:: Material provided ::
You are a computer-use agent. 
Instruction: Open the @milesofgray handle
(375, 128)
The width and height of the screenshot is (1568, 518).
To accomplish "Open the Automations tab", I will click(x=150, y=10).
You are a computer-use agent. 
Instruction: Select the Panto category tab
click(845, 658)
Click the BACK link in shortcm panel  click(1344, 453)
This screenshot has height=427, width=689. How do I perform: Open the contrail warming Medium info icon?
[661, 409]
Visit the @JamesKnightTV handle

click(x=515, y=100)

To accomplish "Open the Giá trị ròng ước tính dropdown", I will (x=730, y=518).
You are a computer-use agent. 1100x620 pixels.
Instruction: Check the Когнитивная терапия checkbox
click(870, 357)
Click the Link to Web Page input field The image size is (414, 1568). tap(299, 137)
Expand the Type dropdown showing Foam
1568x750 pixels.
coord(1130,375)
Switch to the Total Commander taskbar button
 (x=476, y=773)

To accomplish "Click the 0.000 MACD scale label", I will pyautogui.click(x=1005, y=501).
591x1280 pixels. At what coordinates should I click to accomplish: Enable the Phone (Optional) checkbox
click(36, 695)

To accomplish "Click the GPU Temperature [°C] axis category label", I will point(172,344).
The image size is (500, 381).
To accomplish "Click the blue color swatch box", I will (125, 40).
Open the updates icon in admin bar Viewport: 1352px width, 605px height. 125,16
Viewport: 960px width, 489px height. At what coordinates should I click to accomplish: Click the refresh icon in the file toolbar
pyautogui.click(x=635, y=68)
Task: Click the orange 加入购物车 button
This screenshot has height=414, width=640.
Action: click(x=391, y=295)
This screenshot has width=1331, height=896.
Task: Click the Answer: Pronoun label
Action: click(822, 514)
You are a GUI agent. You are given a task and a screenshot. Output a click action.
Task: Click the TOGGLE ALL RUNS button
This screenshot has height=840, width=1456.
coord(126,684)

:: Goal ::
Reproduce all of the entries above, replacing every occurrence of "computer-use agent" with "desktop automation agent" and leaving everything else unchanged.

:: Reply to the exercise ::
You are a desktop automation agent. 
Instruction: Open the @milesofgray handle
(375, 128)
The width and height of the screenshot is (1568, 518).
To accomplish "Open the Automations tab", I will click(x=150, y=10).
You are a desktop automation agent. 
Instruction: Select the Panto category tab
click(845, 658)
Click the BACK link in shortcm panel  click(1344, 453)
This screenshot has height=427, width=689. How do I perform: Open the contrail warming Medium info icon?
[661, 409]
Visit the @JamesKnightTV handle

click(x=515, y=100)

To accomplish "Open the Giá trị ròng ước tính dropdown", I will (x=730, y=518).
You are a desktop automation agent. 1100x620 pixels.
Instruction: Check the Когнитивная терапия checkbox
click(870, 357)
Click the Link to Web Page input field The image size is (414, 1568). tap(299, 137)
Expand the Type dropdown showing Foam
1568x750 pixels.
coord(1130,375)
Switch to the Total Commander taskbar button
 (x=476, y=773)

To accomplish "Click the 0.000 MACD scale label", I will pyautogui.click(x=1005, y=501).
591x1280 pixels. At what coordinates should I click to accomplish: Enable the Phone (Optional) checkbox
click(36, 695)

To accomplish "Click the GPU Temperature [°C] axis category label", I will point(172,344).
The image size is (500, 381).
To accomplish "Click the blue color swatch box", I will (125, 40).
Open the updates icon in admin bar Viewport: 1352px width, 605px height. 125,16
Viewport: 960px width, 489px height. At what coordinates should I click to accomplish: Click the refresh icon in the file toolbar
pyautogui.click(x=635, y=68)
Task: Click the orange 加入购物车 button
This screenshot has height=414, width=640.
Action: click(x=391, y=295)
This screenshot has width=1331, height=896.
Task: Click the Answer: Pronoun label
Action: click(822, 514)
You are a GUI agent. You are given a task and a screenshot. Output a click action.
Task: Click the TOGGLE ALL RUNS button
This screenshot has height=840, width=1456.
coord(126,684)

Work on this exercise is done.